» TASK PROMPT:
Go line by line through the listing below and copy those that hold "agent".

» DATASET EXTRACT:
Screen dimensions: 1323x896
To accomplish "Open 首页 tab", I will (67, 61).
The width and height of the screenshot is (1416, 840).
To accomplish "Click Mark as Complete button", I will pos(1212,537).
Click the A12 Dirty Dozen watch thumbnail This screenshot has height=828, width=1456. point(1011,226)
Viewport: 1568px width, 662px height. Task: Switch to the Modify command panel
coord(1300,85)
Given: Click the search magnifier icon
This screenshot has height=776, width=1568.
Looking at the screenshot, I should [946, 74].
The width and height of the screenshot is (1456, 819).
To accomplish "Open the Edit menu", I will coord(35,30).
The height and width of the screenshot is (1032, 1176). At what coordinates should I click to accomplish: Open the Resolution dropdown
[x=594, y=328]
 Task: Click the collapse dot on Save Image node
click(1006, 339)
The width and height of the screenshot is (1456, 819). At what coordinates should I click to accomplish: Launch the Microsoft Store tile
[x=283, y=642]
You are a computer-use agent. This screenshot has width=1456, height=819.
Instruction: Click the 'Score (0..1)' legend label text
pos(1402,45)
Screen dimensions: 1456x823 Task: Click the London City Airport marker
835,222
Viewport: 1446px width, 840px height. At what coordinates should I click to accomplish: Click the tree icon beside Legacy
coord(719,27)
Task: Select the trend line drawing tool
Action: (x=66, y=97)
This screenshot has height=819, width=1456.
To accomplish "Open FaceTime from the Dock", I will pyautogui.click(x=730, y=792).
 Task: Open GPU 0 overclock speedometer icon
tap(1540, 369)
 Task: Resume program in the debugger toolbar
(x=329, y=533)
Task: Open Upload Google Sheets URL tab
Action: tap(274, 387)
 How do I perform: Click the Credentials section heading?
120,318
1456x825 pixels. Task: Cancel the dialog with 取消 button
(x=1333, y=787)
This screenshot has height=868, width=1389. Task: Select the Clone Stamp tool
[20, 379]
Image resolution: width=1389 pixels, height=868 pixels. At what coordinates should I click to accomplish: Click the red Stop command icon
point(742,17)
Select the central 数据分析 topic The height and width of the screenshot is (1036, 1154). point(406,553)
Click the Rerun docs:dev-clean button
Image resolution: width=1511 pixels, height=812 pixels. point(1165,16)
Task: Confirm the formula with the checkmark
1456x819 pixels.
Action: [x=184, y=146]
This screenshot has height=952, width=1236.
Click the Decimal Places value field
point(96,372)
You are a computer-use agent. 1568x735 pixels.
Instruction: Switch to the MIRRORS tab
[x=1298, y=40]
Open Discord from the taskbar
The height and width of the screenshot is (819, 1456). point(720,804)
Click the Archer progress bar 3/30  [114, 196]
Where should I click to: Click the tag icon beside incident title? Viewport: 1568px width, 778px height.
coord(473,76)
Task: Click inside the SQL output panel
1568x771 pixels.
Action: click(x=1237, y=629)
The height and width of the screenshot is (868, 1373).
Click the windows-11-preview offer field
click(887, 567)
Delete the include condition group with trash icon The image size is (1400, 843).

» PROBLEM SOLUTION:
You are a computer-use agent. This screenshot has width=1456, height=819.
You are a computer-use agent. 1568x735 pixels.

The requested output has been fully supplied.